1.本職は、税理士開業して40年となった。26歳で開業。早く開業すればいいわけでもない。表題の国税犯則取締法事件は、参考人として6件程度である。
国税犯則取締法事件に、税理士の代理権はない。弁護士にもない。弁護士の介入は、裁判になってからである。なぜなら、行政不服審査法第4条7。「国税又は地方税の犯則事件に関する法令に基づき国税局長・税務署長・収税官吏・徴税官吏等が行う処分」とある。その他10で「外国人の出入国又は帰化に関する処分」とあり、これらの行政処分は、直接裁判を起こす必要がある

2.国税犯則取締法事件の根拠法は、明治33年4月6日施行のわずか22条の国税犯則取締法である。未だに旧カタカナ文字のままだ。

3.国税犯則取締法事件で、他の税理士が一般の質問検査権と混同して収税官吏に申し込んでも拒否された事例も多く聞く。当然の結果だ。

4.税理士が、国税犯則取締法の被疑者として関与した場合は別にして、一般的には、顧客の被疑者事件の「決算・申告」を関与した税理士として参考人のケ-スであろう。

5.平成11年8月26日の事件(以下「本件査察事件」という。)をもとに話をする。本職の事務所に朝9時丁度に「東京国税局査察部の者です。○○会社の法人税違反の件の参考人として資料の提出に協力して欲しい」旨述べて7-8名が、来所した。査察部主査(収税官吏のトップ)と話す。

6.国税犯則取締法には差押処分領置処分がある。差押と領置の差は、次のとおりである。

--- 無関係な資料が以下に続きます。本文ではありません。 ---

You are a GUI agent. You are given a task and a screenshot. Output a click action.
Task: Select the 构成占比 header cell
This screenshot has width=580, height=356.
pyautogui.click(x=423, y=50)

 収税官吏は、犯則事件を調査する必要があるときは、裁判官の許可を得て、差押することができる。承諾不要。(国税犯則取締法2条1)
 収税官吏は、犯則事件を調査する必要があるときは、参考人が任意に提出した物件を領置することができる。要承諾。(国税犯則取締法1条1)
領置とは、参考人が任意に提出したその犯則事件の証ひょうと斟酌される物件又は没収品に該当する物品と斟酌される物件の占有を取得する処分。
(領置の範囲)
 参考人が、任意に提出した物件のみ。任意とは、自発的に提出することを言う。刑訴法101条221条、関税法119条の犯則嫌疑者が置き忘れたものは、含まれない。郵便物又は電信に関する書類は、制限される。
≪領置の効果≫
・S.25.3.31の改正後は提出者より返還の請求があっても返還する必要がなくなった。
・領置により対象物件の占有は、収税官吏に移転する。
 奪収した場合は、 強盗罪・窃盗罪  (刑235,236,241)が、成立する。
立会人を立ち会わせることは法定の要件ではないが、検査について同様に適当な者を立ち会わせることが妥当。
(顛末書の作成義務 )
領置顛末書の作成義務(法10)

7.領置の内容をよく理解して欲しい。主体は、税理士側である。本職が任意に提出するかどうか。オリジナルか、コピ-して渡すかを、判断して協力すればいい。ここでは、前述のとおり異議申し立てはできない。いやなら拒否もできる。一般の質問検査権は、間接強制とは異なる。

8ほかの収税官吏が、事務所の税理士に「当該法人に関係ない法人資料を要求し、提出した」が、本職の抗議により取り戻した。収税官吏が、複数で要求してきたら、すべて、本職の許可をとることを、主査収税官吏に伝えたあとは、すべて、これに従うようになった。

9.本件査察事案の業務時間は、日の出より日没までである。領置顛末書の作成を終わらせると終了である。

10.本件査察事案は、のちほど社長に聞いたところ。東京局300名、仙台局200名
合計500名の収税官吏が、動員された。